By the same token, § 3 of the Information Technology Act lays out provisions for the authentication of electronic documents. It says that electronic documents can be sign through digital signatures. Points out the technical specifications for digital signatures. It specifies the use of an asymmetric crypto scheme and hash function to authenticate electronic documents. This authentication ensures that the message of the document does not tamper, also confirms the sender’s identity making it non-repudiable. Above all, the Central Government is the sole authority to declare any technique as a reliable electronic signature. It is its discretion to add or remove any technique from the electronic authentication technique.

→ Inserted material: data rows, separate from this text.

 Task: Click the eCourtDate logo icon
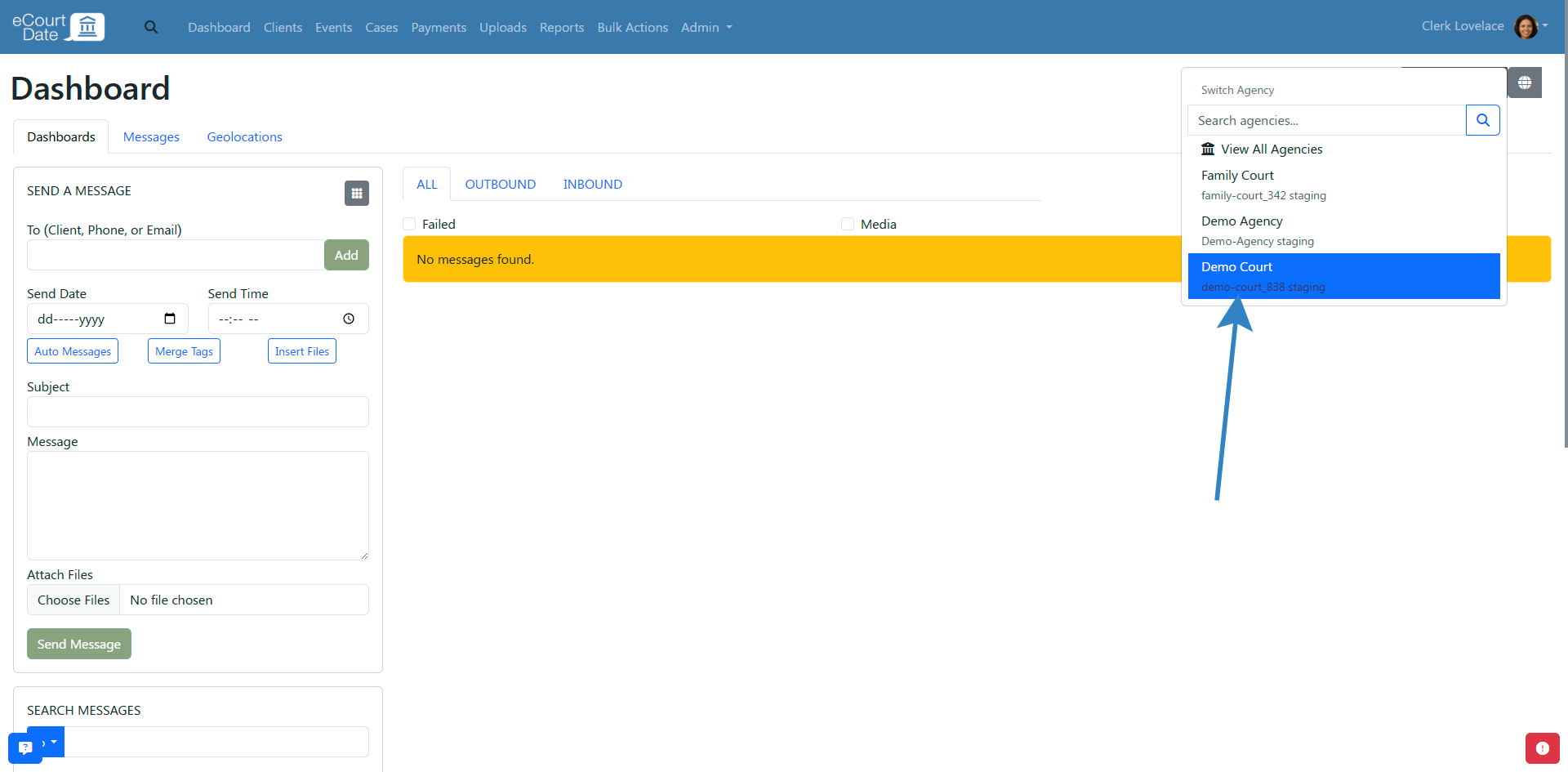point(87,27)
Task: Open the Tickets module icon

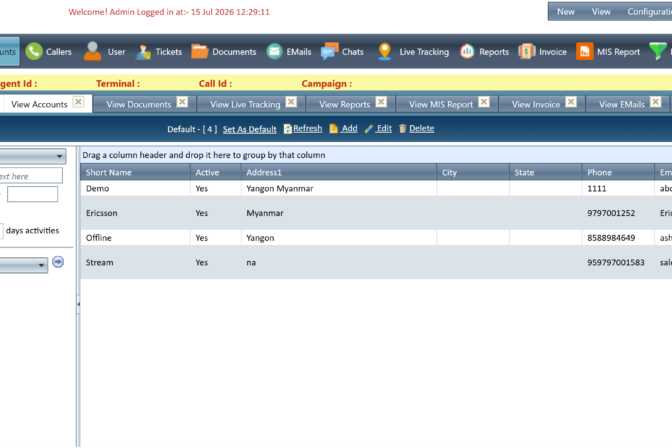Action: pyautogui.click(x=143, y=52)
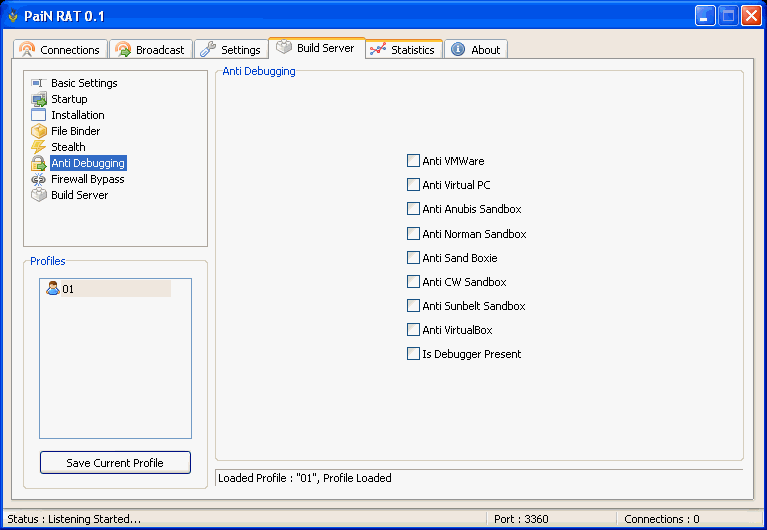Click the Basic Settings icon in sidebar

coord(39,83)
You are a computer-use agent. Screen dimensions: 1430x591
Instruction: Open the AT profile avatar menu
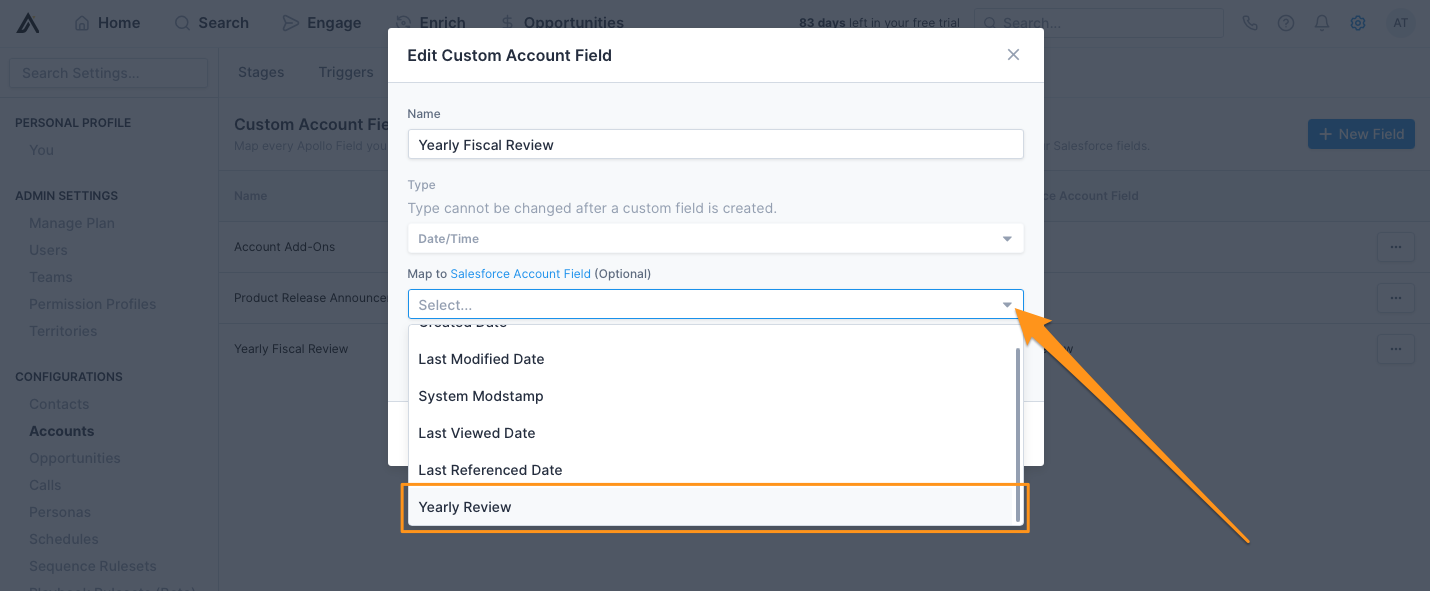tap(1399, 22)
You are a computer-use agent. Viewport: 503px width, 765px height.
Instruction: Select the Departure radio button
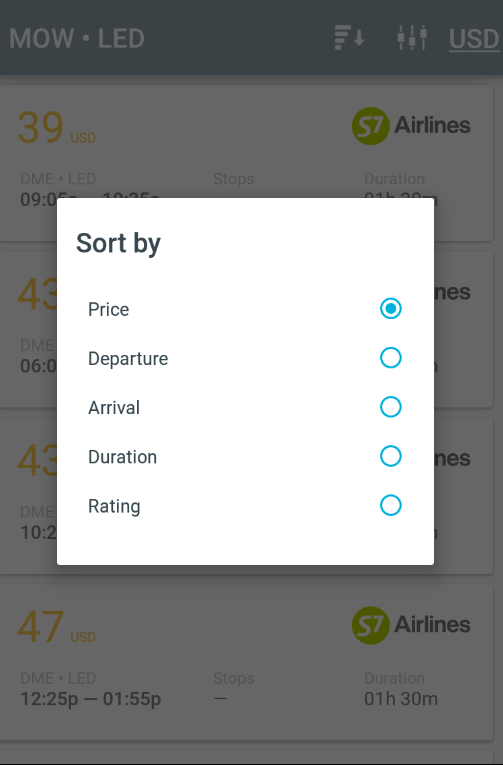[390, 358]
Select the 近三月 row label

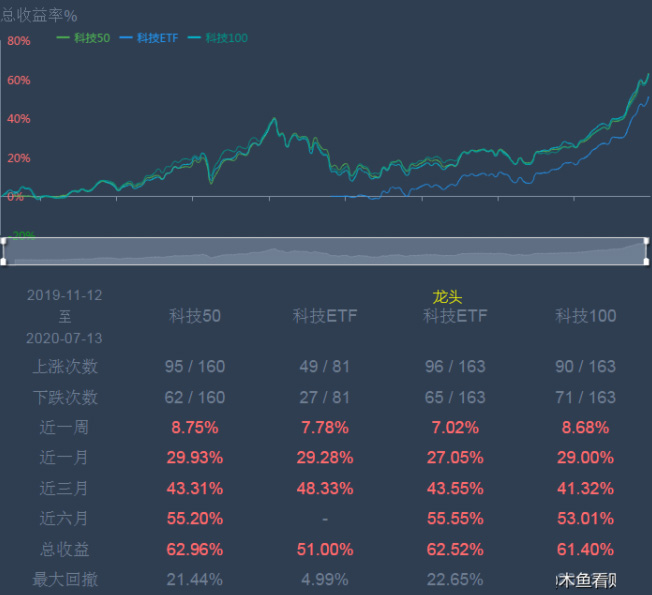pyautogui.click(x=64, y=489)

Thus, with technological advancement, the use of digital signatures instead of traditional signatures has increased manifolds. The Information Technology Act, 2000 addresses the principle of Digital Signature, the authority to grant a digital signature certificate,
and the situations involving the affixing of a digital signature.
Obtaining Digital Signature
Digital Signature Certificate (DSC) is a tool to prove the authenticity and validity of an electronic document. It can be use electronically to prove the identity of a person,
to allow access to information a person, or to validate and sign certain documents digitally.
The Central Government of India has appointed a Controller of Certifying Authorities who grants a license to
the Certifying Authorities to issue digital signature certificates to the subscriber.
The Digital Signature Certificate can be obtain by a person by following a few simple steps. At first, the person who wishes to obtain a DSC has to log in to the website of the Certifying Authority licensed to issue Digital Certificates in India. Then, the person needs to fill in the required and necessary details that are asked for. After filing the details,
he/she has to provide the supporting documentation as proof of identity and address that must be attested by an attesting officer.
Following which a demand draft or a cheque must be drawn towards payment for application of DSC in the name of the Local Registration Authority where the person is going to apply for verification. Finally, after fulfilling all the requisites, we need to enclose all the required documents in an envelope and address the same to the Local Registration Authority (LRA) and
post it to the designated address of the LRA for further processing. On completion of the steps by filling in the DSC Form and providing necessary documents and
payment, we complete the application process for your Digital Signature Certificate.
Technology has changed the world we live in. We are ONLINE, in one way or the other, all day long. Our phones and computers have become the reflections of our personalities, our interests, and our identities. They hold so much information in that tiny box that is extremely important to us.
It is an age of Information and Technology. No country can progress if it lacks behind in technology. Luckily, India has achieved a lot in this field, but still needs more improvement in this field. There would always be a thin line difference between the pen and paper-based contracts and e-contracts. Electronic contracts indeed ease our inconvenience,
but how do we avoid mistakes caused due to human error in the programming software. How does a layman know about the error in software or who bears the risk of such inevitable errors? Here the Judiciary needs to adopt a pragmatic view to allocate the risk to the parties involved in the e-contracts.
Also, the increased online transactions today need stronger security protection than passwords, security PINS, or digital signatures. If our Government encourages and allows multiple methods of authentication,
it would be really helpful for people to protect themselves from online fraud. Multiple methods of authentications can include the use of fingerprints or
getting any identity proof of a person with password-based online transactions. This will allow a quick recognition of people which would help to curb online fraud and facilitate easier online purchases. Further, it would also intensify the online protection of consumers,
as even today identifying the true identity of a person online sitting behind a screen is still a delusion.